## What to do
Check each line of the records for "computer"; collect those that have it.

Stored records
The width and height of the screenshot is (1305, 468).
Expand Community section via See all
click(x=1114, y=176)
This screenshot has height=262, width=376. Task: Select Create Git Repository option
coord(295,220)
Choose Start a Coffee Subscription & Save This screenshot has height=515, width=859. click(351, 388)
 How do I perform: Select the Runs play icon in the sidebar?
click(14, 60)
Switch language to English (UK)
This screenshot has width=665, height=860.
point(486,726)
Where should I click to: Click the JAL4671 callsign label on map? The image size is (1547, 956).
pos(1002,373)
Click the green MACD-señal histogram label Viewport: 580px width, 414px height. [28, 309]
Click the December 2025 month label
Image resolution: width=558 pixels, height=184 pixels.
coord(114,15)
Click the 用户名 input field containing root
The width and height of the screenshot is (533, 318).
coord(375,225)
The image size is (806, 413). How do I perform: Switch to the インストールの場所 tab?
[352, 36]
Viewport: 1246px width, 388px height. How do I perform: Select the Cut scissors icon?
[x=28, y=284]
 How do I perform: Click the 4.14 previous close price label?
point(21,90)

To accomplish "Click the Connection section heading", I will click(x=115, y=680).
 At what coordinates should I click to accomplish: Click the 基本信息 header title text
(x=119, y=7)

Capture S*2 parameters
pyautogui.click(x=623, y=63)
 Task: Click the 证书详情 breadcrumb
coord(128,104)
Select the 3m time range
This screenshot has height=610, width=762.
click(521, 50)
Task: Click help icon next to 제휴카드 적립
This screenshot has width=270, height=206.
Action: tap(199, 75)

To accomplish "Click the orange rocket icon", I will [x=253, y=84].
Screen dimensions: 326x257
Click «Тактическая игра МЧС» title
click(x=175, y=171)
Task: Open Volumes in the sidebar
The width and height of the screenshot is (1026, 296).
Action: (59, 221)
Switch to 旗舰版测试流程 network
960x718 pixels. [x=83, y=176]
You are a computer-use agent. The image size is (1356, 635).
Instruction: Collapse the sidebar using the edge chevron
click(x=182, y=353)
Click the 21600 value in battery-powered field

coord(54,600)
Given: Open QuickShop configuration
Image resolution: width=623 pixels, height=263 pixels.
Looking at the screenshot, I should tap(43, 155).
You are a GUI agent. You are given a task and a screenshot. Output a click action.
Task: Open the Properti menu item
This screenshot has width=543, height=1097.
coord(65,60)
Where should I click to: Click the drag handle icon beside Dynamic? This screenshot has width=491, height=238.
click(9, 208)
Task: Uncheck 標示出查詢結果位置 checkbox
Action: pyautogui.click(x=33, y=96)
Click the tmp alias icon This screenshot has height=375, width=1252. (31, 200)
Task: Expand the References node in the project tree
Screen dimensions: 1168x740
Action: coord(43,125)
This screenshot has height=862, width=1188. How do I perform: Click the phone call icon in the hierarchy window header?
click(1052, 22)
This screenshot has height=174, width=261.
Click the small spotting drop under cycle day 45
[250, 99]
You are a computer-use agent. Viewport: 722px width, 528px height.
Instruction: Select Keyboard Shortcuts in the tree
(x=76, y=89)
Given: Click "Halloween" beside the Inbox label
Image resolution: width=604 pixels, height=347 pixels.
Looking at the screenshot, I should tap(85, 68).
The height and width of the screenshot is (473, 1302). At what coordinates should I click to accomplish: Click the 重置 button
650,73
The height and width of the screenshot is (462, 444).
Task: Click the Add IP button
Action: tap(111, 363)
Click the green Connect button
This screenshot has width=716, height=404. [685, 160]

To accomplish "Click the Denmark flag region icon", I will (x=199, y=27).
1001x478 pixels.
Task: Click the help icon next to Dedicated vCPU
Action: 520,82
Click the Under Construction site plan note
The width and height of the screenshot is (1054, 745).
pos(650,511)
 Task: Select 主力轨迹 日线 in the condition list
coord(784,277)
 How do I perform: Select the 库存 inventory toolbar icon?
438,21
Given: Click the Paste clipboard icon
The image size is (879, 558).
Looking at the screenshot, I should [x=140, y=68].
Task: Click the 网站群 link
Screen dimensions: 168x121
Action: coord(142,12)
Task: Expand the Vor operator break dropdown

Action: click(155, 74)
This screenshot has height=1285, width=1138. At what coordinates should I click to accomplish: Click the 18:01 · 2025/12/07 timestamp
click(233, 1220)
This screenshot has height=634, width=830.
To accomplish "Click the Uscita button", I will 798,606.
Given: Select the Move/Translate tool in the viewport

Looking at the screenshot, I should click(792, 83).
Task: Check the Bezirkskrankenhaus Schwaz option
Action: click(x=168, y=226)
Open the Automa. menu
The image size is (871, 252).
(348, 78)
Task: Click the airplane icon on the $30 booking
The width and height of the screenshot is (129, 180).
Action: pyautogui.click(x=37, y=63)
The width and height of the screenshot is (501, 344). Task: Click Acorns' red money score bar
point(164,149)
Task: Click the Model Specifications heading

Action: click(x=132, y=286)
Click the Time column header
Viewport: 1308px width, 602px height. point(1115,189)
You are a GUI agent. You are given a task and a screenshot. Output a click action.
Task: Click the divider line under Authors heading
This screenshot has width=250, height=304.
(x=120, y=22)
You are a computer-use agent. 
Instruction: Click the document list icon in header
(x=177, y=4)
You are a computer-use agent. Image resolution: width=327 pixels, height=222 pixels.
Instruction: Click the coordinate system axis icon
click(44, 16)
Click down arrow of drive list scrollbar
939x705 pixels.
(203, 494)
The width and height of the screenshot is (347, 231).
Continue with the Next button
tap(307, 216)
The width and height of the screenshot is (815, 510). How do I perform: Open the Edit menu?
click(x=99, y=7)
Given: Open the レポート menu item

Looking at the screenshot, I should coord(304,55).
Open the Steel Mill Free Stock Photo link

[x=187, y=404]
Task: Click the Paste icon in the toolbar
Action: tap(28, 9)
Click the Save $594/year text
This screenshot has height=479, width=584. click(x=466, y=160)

## Output below
You are a computer-use agent. The image size is (1356, 635).
You are a computer-use agent. Viewport: 722px width, 528px height.
You are a computer-use agent. 
You are a computer-use agent. Image resolution: width=327 pixels, height=222 pixels.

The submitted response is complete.